# [WHAT TO WORK ON]
Set down the records again. Every word and mark must match exactly.

[[ DATASET RECORDS open ]]

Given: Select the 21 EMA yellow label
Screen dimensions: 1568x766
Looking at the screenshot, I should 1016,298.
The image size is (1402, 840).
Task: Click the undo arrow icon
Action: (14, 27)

[[ DATASET RECORDS closed ]]

# [RESULT FOR THIS TASK]
Given: Select the 21 EMA yellow label
Screen dimensions: 1568x766
Looking at the screenshot, I should 1016,298.
The image size is (1402, 840).
Task: Click the undo arrow icon
Action: (14, 27)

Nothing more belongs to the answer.